- [Requirements]: Reproduce verbatim the lines of the material below, from the line containing "You are a computer-use agent. The height" down through the line containing "Viewport: 1024px width, 768px", with both of those lines included.

[Items from a dataset]
....................

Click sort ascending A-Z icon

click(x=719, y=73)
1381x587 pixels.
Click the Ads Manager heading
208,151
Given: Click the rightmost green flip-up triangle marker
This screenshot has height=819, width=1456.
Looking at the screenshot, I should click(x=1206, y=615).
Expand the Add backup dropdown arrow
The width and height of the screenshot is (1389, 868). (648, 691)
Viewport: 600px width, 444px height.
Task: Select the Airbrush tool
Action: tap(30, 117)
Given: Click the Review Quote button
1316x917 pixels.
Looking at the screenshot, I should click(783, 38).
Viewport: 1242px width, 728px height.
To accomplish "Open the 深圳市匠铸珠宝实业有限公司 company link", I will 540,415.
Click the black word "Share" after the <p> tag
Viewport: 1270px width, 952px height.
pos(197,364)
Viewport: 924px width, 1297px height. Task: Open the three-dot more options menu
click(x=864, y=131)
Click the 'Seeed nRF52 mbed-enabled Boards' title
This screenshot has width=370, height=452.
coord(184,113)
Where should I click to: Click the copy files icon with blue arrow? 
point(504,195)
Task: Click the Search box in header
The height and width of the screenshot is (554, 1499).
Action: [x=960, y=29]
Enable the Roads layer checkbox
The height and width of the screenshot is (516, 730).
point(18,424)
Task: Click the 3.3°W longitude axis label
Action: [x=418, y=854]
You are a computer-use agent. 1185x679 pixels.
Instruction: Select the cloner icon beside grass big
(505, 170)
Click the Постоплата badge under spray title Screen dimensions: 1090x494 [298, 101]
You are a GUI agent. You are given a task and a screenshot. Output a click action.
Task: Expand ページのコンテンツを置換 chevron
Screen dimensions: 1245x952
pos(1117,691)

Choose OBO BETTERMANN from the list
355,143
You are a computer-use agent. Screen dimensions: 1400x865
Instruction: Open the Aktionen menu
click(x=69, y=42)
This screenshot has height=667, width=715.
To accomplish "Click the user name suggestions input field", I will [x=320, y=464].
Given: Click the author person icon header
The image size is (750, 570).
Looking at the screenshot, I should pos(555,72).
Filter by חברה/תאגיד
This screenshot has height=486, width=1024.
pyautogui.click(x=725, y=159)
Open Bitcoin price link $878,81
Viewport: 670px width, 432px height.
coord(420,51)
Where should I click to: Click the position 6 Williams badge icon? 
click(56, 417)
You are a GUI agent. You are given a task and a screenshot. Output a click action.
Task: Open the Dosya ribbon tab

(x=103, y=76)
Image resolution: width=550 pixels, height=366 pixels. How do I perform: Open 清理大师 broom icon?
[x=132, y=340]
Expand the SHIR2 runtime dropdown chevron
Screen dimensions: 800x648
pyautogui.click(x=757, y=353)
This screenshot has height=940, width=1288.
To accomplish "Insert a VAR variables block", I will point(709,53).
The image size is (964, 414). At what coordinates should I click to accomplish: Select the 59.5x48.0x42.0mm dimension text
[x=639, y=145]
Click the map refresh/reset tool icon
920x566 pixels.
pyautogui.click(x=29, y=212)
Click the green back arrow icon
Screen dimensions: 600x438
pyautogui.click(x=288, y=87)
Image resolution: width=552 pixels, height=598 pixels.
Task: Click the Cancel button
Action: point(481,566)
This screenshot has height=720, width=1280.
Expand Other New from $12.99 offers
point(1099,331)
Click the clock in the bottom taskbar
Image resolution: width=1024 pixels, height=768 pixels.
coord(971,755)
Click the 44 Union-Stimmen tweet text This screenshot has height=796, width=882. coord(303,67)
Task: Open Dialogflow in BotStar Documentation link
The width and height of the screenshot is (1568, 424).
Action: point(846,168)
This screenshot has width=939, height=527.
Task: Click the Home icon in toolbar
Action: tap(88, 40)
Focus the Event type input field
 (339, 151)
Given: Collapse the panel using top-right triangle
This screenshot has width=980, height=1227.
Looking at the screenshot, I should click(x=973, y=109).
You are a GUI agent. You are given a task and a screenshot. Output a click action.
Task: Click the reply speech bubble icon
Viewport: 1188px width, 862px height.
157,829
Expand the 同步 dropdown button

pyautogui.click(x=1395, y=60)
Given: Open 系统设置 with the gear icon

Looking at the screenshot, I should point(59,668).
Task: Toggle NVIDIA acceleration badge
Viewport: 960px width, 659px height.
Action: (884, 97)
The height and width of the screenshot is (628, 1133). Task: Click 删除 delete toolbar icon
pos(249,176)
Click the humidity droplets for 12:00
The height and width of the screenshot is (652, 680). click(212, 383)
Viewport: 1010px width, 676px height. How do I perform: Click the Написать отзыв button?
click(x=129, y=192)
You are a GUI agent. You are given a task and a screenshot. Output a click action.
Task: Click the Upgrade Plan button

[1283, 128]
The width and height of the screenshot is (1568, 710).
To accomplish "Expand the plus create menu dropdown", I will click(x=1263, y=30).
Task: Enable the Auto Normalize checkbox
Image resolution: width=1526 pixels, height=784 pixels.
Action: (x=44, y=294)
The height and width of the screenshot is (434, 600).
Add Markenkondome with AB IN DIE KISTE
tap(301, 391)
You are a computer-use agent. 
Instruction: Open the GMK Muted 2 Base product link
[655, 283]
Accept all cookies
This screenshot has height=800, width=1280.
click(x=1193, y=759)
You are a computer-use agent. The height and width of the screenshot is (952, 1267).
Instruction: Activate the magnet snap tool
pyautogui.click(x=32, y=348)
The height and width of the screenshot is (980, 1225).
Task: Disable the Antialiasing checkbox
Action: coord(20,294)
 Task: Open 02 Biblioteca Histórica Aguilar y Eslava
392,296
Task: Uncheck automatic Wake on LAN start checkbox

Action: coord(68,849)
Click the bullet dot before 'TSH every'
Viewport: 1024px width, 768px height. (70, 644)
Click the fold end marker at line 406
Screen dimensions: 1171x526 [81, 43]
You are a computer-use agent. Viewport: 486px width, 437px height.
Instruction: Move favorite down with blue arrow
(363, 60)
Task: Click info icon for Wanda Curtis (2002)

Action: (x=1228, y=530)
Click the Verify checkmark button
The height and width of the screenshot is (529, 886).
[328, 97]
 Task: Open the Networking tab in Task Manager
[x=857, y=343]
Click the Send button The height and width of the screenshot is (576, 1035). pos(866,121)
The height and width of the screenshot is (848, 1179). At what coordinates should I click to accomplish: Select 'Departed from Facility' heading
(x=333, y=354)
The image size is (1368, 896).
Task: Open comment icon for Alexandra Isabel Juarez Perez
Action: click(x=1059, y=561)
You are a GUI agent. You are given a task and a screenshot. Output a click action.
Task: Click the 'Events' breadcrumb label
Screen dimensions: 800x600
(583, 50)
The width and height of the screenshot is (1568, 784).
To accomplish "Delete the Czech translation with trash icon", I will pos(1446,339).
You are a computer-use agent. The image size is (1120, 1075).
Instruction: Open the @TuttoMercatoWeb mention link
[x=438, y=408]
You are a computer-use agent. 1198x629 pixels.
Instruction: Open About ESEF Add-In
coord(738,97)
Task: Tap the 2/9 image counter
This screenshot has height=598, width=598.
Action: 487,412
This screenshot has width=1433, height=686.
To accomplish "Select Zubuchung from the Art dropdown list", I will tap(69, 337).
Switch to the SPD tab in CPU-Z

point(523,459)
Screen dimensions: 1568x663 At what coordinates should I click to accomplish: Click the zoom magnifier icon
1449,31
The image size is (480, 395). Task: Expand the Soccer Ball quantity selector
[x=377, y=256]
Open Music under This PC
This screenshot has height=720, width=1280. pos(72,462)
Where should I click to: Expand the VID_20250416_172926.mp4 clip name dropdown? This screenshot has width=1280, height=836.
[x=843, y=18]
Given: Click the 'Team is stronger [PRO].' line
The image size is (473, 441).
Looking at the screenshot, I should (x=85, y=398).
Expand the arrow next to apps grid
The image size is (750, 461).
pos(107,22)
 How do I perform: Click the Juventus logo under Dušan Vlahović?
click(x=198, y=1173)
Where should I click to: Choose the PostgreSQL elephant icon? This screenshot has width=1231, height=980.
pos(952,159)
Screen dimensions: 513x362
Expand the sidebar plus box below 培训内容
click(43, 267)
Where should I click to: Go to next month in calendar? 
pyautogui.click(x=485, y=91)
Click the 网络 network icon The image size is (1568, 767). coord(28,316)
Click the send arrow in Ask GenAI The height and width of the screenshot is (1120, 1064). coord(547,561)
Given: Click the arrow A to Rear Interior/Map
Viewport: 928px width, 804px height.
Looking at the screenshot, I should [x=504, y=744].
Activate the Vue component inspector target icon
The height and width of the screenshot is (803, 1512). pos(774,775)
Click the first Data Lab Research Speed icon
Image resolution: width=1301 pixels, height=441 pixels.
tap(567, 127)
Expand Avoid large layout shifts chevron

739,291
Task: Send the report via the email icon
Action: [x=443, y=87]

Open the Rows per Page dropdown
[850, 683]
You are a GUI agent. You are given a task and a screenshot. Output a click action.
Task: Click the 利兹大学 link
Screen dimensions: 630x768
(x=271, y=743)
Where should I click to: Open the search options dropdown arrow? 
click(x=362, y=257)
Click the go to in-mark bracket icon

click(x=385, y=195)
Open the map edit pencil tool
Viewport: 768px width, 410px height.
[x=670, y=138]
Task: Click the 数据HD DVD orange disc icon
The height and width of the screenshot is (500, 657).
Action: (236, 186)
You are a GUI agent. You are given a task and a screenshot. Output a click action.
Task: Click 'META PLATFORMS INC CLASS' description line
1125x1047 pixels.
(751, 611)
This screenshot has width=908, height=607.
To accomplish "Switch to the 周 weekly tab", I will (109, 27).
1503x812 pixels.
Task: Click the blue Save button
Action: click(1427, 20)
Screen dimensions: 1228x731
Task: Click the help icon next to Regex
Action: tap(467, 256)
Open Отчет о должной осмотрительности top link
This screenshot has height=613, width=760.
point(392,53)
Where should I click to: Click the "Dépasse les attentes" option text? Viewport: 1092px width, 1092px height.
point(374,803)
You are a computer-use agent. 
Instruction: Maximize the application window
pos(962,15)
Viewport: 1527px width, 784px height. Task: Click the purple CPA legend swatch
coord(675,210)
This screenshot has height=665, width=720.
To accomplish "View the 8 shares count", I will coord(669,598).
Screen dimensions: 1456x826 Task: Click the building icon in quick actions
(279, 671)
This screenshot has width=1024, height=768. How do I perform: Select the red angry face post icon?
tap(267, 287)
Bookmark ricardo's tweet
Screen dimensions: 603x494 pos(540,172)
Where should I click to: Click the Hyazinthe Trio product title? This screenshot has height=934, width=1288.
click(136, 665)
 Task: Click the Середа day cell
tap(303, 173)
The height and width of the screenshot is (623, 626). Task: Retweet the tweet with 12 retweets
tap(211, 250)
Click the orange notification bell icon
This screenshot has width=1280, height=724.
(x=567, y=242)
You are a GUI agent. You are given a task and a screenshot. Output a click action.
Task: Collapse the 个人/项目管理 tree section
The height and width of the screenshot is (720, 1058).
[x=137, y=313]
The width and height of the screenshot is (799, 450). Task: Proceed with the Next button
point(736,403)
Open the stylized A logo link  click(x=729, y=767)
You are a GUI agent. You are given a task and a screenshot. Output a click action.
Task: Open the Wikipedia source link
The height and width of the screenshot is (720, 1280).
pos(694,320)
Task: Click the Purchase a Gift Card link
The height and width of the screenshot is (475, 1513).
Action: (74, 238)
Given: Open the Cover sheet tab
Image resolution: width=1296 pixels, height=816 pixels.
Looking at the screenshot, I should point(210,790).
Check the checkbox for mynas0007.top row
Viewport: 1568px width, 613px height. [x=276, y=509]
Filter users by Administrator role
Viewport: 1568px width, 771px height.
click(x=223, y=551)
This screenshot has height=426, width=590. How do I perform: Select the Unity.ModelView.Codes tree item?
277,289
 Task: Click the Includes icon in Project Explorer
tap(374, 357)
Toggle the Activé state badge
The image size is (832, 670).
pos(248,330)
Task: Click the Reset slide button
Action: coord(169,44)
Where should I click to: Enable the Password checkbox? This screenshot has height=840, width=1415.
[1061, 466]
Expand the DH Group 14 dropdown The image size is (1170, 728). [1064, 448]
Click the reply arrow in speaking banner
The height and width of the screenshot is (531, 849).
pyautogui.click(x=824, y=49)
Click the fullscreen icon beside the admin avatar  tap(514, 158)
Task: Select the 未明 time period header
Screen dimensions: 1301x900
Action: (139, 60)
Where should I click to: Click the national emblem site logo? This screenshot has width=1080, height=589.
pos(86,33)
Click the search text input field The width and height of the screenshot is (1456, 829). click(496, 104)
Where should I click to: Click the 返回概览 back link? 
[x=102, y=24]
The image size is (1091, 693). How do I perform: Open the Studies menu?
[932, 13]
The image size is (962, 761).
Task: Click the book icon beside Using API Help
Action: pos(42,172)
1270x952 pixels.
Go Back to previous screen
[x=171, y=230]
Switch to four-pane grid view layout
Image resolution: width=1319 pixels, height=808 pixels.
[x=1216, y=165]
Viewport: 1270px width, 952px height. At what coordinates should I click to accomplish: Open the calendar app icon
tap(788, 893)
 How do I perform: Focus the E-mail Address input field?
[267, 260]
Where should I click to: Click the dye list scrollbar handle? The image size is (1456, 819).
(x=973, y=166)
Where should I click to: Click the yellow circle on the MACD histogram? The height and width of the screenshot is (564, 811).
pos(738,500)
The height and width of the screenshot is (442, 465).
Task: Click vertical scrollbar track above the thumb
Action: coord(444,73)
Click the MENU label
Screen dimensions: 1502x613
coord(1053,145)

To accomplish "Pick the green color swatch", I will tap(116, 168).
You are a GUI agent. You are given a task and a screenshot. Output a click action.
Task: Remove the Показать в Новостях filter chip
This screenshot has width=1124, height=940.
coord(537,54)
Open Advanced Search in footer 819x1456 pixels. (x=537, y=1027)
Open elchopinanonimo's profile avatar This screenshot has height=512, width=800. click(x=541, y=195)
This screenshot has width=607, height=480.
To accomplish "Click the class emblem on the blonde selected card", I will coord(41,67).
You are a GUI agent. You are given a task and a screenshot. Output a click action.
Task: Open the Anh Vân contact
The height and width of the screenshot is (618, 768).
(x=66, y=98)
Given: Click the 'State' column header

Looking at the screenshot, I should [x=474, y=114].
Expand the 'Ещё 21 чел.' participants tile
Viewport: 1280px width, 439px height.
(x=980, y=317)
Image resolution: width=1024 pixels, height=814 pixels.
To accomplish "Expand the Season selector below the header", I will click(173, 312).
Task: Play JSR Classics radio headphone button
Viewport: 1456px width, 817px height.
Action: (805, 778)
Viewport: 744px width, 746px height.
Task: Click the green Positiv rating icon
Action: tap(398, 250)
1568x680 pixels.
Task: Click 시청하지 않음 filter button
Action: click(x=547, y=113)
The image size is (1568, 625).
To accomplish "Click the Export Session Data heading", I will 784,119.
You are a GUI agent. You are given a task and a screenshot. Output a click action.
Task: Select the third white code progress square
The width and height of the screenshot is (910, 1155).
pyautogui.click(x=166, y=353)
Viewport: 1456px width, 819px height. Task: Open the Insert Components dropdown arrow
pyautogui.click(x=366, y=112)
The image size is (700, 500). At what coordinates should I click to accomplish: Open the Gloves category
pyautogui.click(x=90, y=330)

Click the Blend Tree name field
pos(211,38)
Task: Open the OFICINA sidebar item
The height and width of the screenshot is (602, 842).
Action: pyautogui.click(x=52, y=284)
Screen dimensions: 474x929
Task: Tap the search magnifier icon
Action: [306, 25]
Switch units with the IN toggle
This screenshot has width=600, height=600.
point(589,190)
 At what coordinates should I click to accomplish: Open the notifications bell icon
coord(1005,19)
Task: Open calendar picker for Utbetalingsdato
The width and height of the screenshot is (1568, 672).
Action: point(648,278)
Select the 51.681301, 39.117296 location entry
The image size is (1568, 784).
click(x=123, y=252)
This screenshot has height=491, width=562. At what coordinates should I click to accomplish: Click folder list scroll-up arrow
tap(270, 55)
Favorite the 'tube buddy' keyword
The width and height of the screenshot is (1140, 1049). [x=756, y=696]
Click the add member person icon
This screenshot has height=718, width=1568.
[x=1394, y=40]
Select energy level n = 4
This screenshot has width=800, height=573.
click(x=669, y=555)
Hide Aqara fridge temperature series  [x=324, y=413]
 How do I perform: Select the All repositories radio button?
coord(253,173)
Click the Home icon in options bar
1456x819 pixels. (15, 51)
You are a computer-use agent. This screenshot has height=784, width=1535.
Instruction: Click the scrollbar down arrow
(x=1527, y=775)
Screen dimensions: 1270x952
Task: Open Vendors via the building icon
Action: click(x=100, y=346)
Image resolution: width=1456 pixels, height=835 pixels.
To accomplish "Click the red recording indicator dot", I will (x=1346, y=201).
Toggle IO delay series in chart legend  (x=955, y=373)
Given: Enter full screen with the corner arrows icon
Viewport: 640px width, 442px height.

....................

- [Finished task]:
You are a computer-use agent. The height and width of the screenshot is (952, 1267).
Instruction: Activate the magnet snap tool
pyautogui.click(x=32, y=348)
The height and width of the screenshot is (980, 1225).
Task: Disable the Antialiasing checkbox
Action: coord(20,294)
 Task: Open 02 Biblioteca Histórica Aguilar y Eslava
392,296
Task: Uncheck automatic Wake on LAN start checkbox

Action: coord(68,849)
Click the bullet dot before 'TSH every'
Viewport: 1024px width, 768px height. (70, 644)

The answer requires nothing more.